WHAT THE TASK ASKS — Give back exactly the stretch of data below from the line holding "You are a computer-use" through the line holding "Instruction: Select the", both ends included, and leave the remaining lines out.

DATA UNDER STUDY —

Content starts

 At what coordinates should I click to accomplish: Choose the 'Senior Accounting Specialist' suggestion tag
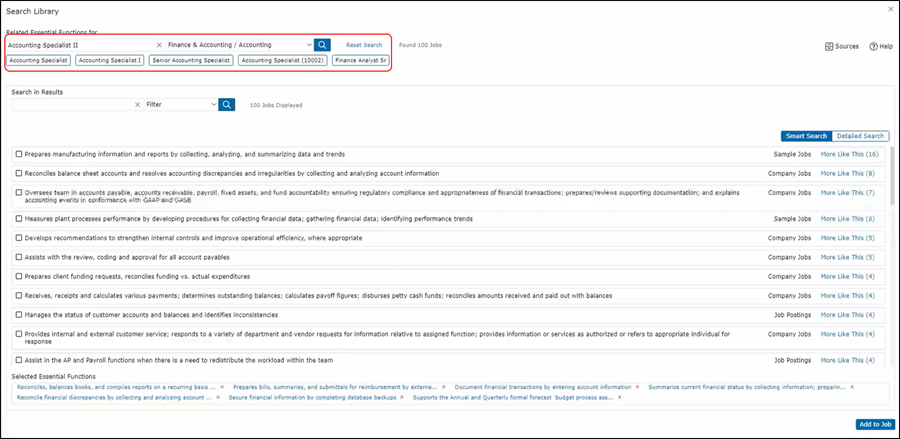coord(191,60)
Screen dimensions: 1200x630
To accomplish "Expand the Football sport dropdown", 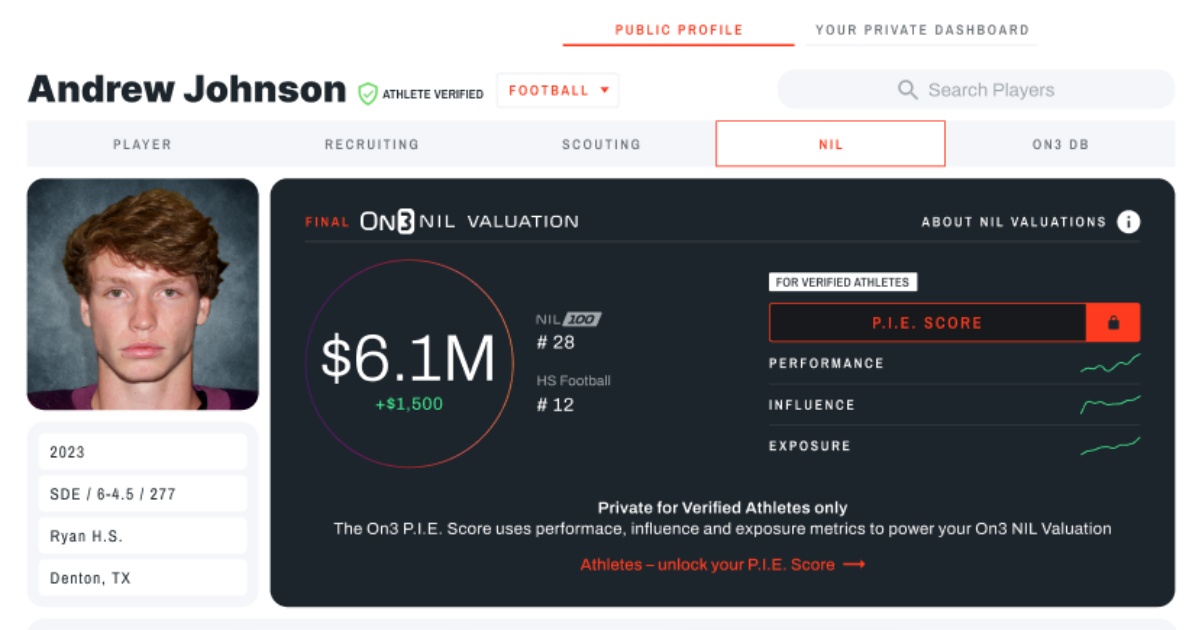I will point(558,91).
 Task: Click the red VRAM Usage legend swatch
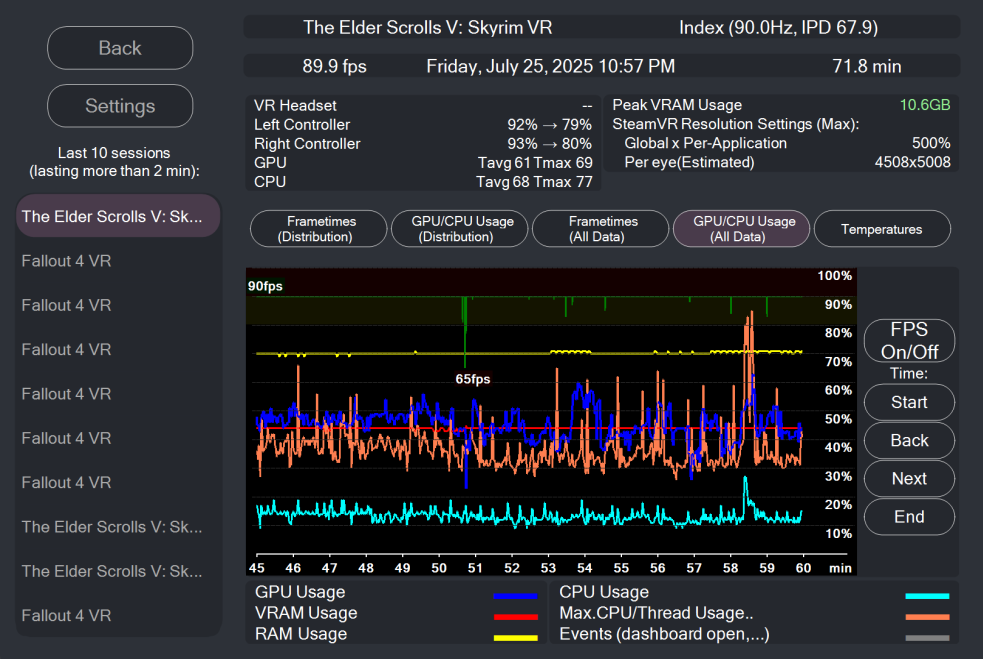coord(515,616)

Content ends
Content starts

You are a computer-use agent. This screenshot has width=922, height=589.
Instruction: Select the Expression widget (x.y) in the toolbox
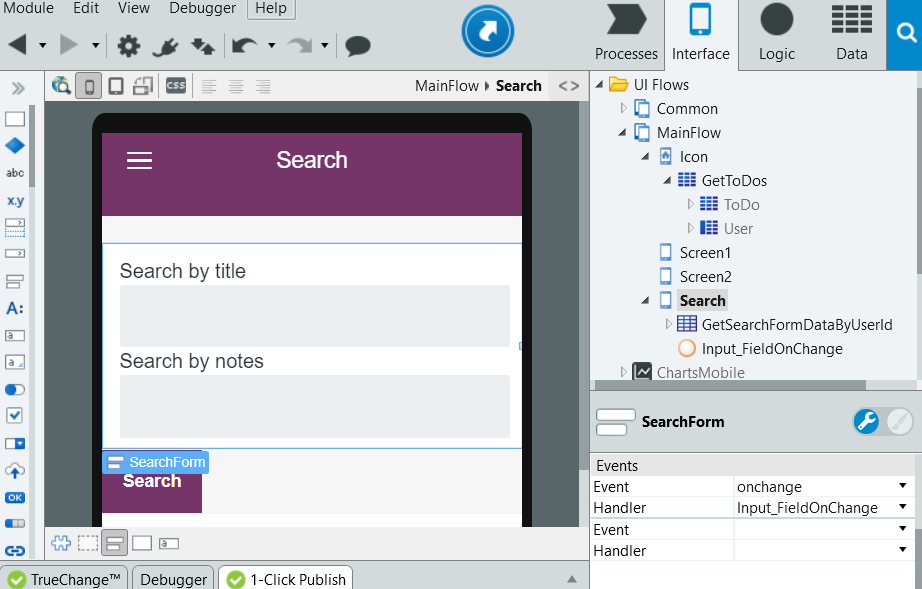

Content ends

ANSWER TO THIS PROBLEM —
You are a computer-use agent. This screenshot has width=922, height=589.
Instruction: Select the Expression widget (x.y) in the toolbox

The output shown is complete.